B.C. entered the second stage of its reopening plan on Tuesday as COVID-19 cases dip. Mayors of two key travel destinations in the province said they are optimistic about the shape of their local economies after over a year of pandemic restrictions.

Some of the relaxed measures include outdoor gatherings up to 50 people, groups up to six people from different households dining at restaurants and recreational travel across the province. The latter is a big step for well-known travel spots in the province.

“Whistler and Vancouver are deeply connected and to be able to have that group of people back in our town is a really big deal,” said Jack Crompton, mayor of Whistler, a resort town in B.C.

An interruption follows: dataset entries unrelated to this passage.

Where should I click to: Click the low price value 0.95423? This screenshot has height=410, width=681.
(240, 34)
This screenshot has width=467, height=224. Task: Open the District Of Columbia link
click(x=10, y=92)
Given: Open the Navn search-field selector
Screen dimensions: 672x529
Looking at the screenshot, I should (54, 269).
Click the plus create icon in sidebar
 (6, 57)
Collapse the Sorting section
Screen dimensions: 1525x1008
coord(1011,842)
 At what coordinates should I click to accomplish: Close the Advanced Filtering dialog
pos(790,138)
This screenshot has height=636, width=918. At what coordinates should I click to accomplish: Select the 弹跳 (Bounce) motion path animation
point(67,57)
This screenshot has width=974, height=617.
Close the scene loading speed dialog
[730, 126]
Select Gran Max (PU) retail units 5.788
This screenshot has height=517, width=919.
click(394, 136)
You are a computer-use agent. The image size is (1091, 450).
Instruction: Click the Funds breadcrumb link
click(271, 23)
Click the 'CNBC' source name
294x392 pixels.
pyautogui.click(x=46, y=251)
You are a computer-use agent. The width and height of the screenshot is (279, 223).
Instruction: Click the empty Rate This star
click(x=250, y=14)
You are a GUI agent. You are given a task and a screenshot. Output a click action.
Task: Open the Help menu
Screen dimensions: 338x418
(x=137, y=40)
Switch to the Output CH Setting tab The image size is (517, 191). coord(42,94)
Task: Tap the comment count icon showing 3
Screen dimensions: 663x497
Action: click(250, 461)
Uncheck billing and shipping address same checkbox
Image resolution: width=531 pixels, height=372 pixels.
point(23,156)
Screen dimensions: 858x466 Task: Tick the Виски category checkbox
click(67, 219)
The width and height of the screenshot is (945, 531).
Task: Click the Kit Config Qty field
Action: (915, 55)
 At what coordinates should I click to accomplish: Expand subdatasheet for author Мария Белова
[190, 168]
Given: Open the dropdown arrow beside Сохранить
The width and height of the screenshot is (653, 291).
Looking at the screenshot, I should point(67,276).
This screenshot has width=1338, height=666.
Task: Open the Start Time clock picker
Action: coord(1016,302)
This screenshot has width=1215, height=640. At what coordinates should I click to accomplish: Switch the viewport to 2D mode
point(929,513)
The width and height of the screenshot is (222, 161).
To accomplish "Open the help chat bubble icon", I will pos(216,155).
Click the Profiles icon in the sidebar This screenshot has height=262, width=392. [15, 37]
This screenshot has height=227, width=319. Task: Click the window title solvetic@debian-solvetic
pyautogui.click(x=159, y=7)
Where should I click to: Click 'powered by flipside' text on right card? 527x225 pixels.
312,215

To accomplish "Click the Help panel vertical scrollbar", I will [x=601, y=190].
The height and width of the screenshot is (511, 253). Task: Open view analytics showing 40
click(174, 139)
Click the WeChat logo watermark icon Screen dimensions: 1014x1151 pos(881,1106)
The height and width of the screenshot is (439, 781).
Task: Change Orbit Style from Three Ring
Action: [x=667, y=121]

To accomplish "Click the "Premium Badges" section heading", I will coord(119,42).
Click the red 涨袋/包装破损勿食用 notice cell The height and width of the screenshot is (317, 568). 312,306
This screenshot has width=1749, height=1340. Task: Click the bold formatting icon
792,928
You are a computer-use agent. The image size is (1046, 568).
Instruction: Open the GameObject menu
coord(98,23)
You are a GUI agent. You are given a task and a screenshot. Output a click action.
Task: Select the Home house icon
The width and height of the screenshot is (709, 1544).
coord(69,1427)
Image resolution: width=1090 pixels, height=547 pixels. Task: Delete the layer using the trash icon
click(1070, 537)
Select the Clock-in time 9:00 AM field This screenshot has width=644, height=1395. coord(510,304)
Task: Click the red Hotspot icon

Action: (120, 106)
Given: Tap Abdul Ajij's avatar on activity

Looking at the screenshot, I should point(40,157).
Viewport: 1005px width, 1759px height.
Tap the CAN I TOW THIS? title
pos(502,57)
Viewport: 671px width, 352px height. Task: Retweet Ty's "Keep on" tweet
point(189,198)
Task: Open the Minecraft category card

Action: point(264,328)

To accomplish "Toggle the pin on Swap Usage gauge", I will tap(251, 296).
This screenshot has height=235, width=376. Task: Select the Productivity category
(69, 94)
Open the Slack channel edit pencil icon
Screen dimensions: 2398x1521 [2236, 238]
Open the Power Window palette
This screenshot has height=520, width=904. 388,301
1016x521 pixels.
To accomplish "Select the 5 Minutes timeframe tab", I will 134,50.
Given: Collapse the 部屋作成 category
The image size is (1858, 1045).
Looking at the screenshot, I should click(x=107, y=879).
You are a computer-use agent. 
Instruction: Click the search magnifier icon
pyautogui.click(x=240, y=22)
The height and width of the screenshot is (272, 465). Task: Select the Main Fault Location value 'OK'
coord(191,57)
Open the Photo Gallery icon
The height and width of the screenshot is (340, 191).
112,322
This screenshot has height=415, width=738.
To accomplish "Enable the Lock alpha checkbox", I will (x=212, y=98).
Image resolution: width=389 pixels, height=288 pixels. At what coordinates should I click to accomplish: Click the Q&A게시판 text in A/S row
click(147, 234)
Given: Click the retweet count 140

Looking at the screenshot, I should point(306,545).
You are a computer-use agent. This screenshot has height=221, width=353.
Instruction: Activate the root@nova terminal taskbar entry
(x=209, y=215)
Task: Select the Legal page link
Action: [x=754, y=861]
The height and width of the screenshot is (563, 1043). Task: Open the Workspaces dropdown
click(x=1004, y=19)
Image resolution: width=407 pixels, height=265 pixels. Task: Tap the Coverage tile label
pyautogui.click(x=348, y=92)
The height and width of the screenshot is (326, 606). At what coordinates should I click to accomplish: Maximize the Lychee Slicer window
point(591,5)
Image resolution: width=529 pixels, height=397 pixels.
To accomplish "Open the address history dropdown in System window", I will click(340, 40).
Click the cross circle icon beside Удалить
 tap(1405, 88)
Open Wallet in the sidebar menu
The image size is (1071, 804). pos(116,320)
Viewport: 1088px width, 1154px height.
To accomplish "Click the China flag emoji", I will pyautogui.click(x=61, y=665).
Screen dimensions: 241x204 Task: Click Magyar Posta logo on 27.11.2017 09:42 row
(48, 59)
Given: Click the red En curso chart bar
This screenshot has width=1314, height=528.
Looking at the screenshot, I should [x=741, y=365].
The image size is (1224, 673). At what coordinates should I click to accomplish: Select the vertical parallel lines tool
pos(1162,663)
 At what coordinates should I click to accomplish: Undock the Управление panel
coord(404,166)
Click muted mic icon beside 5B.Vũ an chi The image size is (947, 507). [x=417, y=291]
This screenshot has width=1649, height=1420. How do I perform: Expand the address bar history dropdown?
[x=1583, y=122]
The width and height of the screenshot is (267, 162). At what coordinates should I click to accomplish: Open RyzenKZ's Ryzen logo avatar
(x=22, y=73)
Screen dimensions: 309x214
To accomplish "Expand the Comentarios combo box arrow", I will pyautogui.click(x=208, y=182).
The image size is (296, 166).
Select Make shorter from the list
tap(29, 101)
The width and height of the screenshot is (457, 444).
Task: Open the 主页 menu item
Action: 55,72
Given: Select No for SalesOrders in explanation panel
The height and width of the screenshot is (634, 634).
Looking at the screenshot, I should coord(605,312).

In 2019, the travel and tourism sector contributed $8.7 billion to the B.C. economy, a record year for the province with over six million international visitors, according to Destination BC.

That took a downturn in 2020 when COVID-19 travel restrictions came into place with international arrivals down 87 per cent in 2020 and 96 per cent so far in 2021. As hospitality workers turned to other sectors, rehiring in the industry has also been a challenge.

“We’re hoping [hospitality workers] will come back because one of the most important things Whistler has to offer -- and has offered in the past-- is world-class hospitalities and we need people to do that,” said Crompton.

Despite the labour shortage, Lisa Helps, mayor of Victoria​, said she is optimistic about the weeks and months ahead with vaccination rates giving businesses confidence.

“Everyone’s been hit hard – our tourism operators have been hit hard—but again, people are starting to rehire and redeploy their assets and that’s very positive,” she said. “We’ll have a good summer here.”

Both mayors argue the focus now should be on ensuring there are support measures implemented well throughout the recovery.

“The sun’s out and it feels like we are on the path towards reopening which is exciting,” said Crompton.